As I mentioned earlier, a binary search performs O(Log2 N) probes into the data to find an answer. The binary search divides the range of keys to query in half, then adds or subtracts the sum of all the rows in the range, depending on whether the previous midpoint calculation is higher or lower than the desired answer. The binary search sums some rows several times, perhaps on every query, and might never sum other rows. The code in Listing 4 doesn't use ORDER BY because row order doesn't matter as long as only rows in the proper sequence range are in each loop. The SUM() function leverages the power of set-based operations to calculate the solution. All the sorting needed to support this search is handled by the MIN() and MAX() functions as they operate from the current midpoint of the data set. MIN() and MAX() also make the code indifferent to gaps in the sequence. You can see this indifference if you seed and increment the primary key by 3 instead of by 1 as Listing 1 shows. In a more complex system, a datetime or a date followed by a line-item sequence might define the search order. In such a system, calculating the midpoints for the binary search would still be possible, although the calculation would be more complex.

The performance of the binary search doesn't depend on which row has the answer but instead depends on the total size of the data set to be queried. Computing the percentages of the data set processed in each summation as 50 percent + 25 percent + 12.5 percent + 6.25 percent + ... + (1/N) percent shows that the binary search will process O(N) rows. Therefore, the search will perform about 10 comparisons (the code I wrote increases this number to about 15) and will process 20,480 rows. The condition that the final IF statement in Listing 4 handles could be handled inside the binary search loop, but the condition decreases performance in that position.

Gauging Performance

So, how well did these solutions perform? I ran these T-SQL solutions in SQL Server 2000 on a 266MHz Pentium II machine with 176MB of RAM. Table 2, page 6, compares the performance of the solutions.

When I perform a search to let the product distributor know how many orders it can fill before it runs out of the product, the binary search's performance is equal to the cursor code's performance when I process about 420 rows.
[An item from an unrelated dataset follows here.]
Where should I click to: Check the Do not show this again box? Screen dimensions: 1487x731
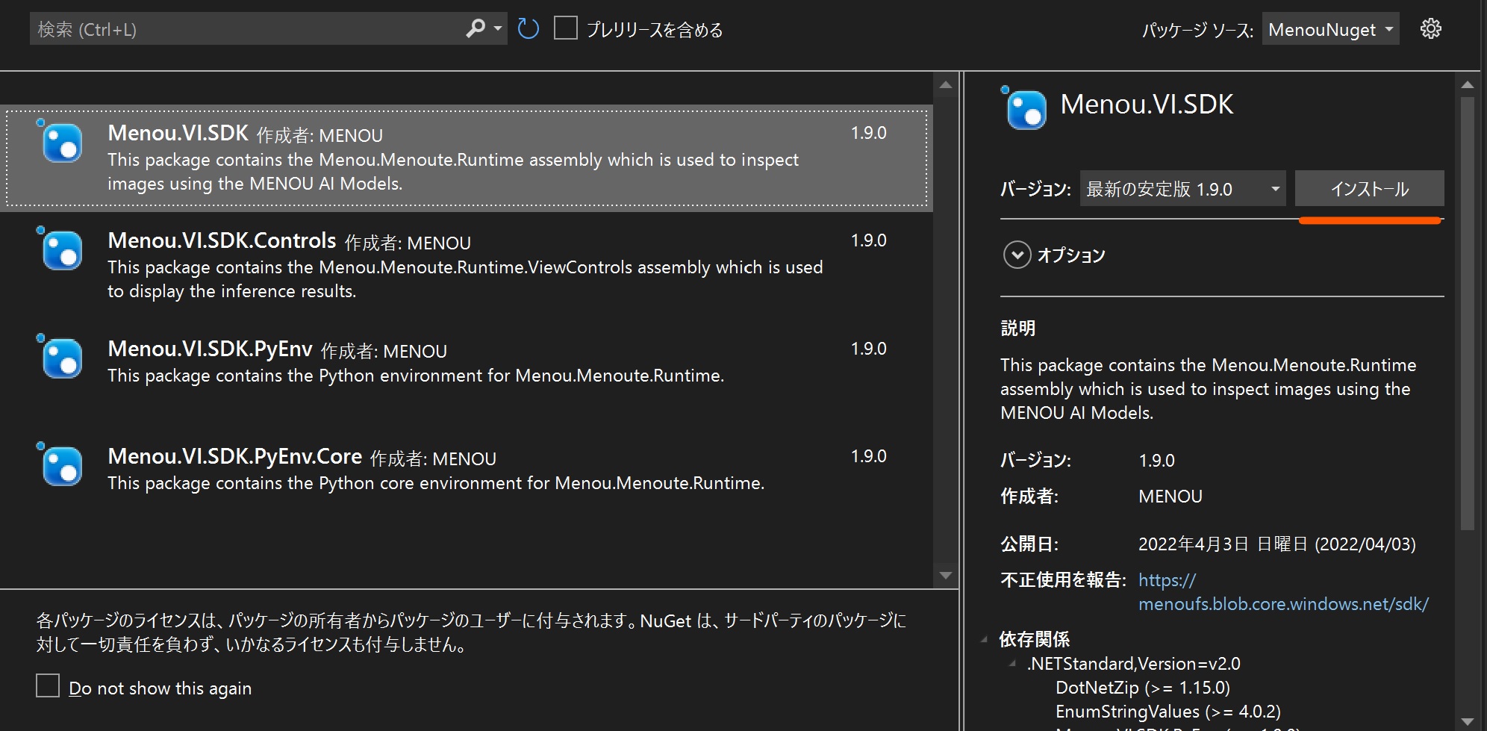point(48,685)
How can this result be accurate when the binary search accesses all 20,480 rows in the ordered set? This result is a first-hand measure of the value of the set-based power that SQL Server provides. In this example, the binary search is about 24 times faster than the cursor solution when solving for row 10,240, and 53 times faster when solving for row 20,480. (The binary search's performance is equal to the self join when I process about 150 rows.)

On my test machine, the cursor solution processes a row about every 208 microseconds (i.e., 0.208ms), procedurally summing the quantity to fill from each row. The binary-search solution that uses the power of the set-based SUM() function sweeps through this table at about 4 microseconds per row—an increase of about 1.7 orders of magnitude. Thus, adding some complexity to the code to use the power of the relational database's set-based operations pays excellent dividends.
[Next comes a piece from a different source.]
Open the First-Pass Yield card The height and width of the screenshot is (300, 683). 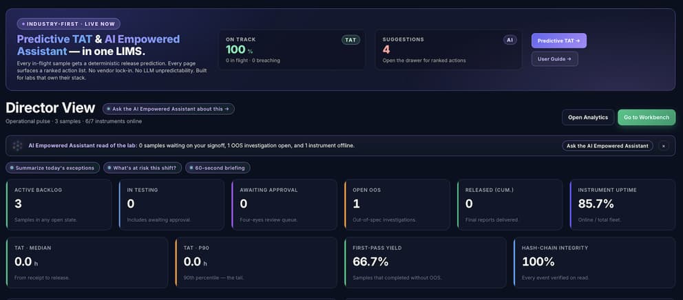(425, 263)
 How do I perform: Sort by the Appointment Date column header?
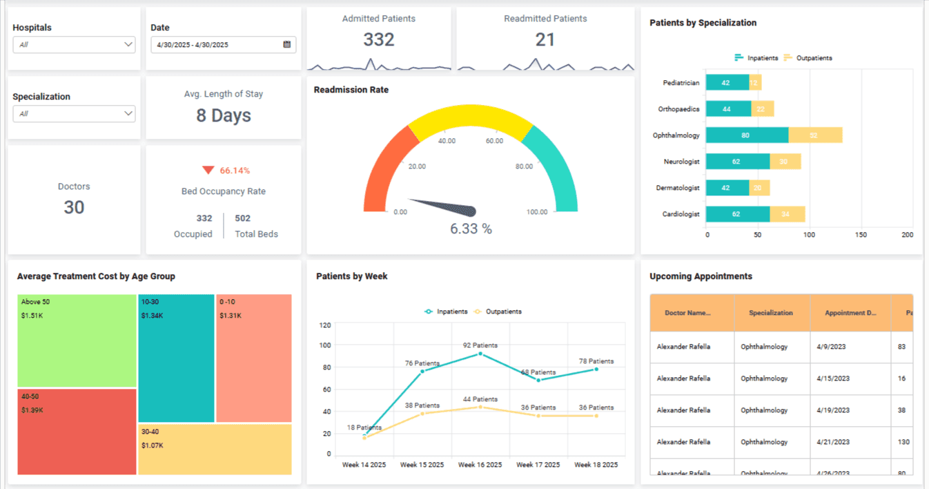tap(849, 313)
However, a faster solution exists. One way you can speed up standard searches is by paying careful attention to how you index a table. In solving the product distributor's stock-filling problem, you can spend a little extra time during inserts and updates to the order line items to keep some derived data that would assist you when filling stock. For example, for each item, you could maintain a grand total of all order quantities and a total of order quantities for each day. Logically, this derived data would be like a two-level index. When the stock is limited, the total of each day's quantities ordered helps to narrow down the search for the solution row. The grand-total summary value shows when enough stock is on hand to fulfill all the orders, thus eliminating the need for a search. The fastest executing code is code that never executes.

The classic algorithms for solving thorny programming problems can still be valuable in solving the database-search problems that you face today. T-SQL is a programming language, and algorithms still matter. You just need to recognize when you can use and improve on the classics.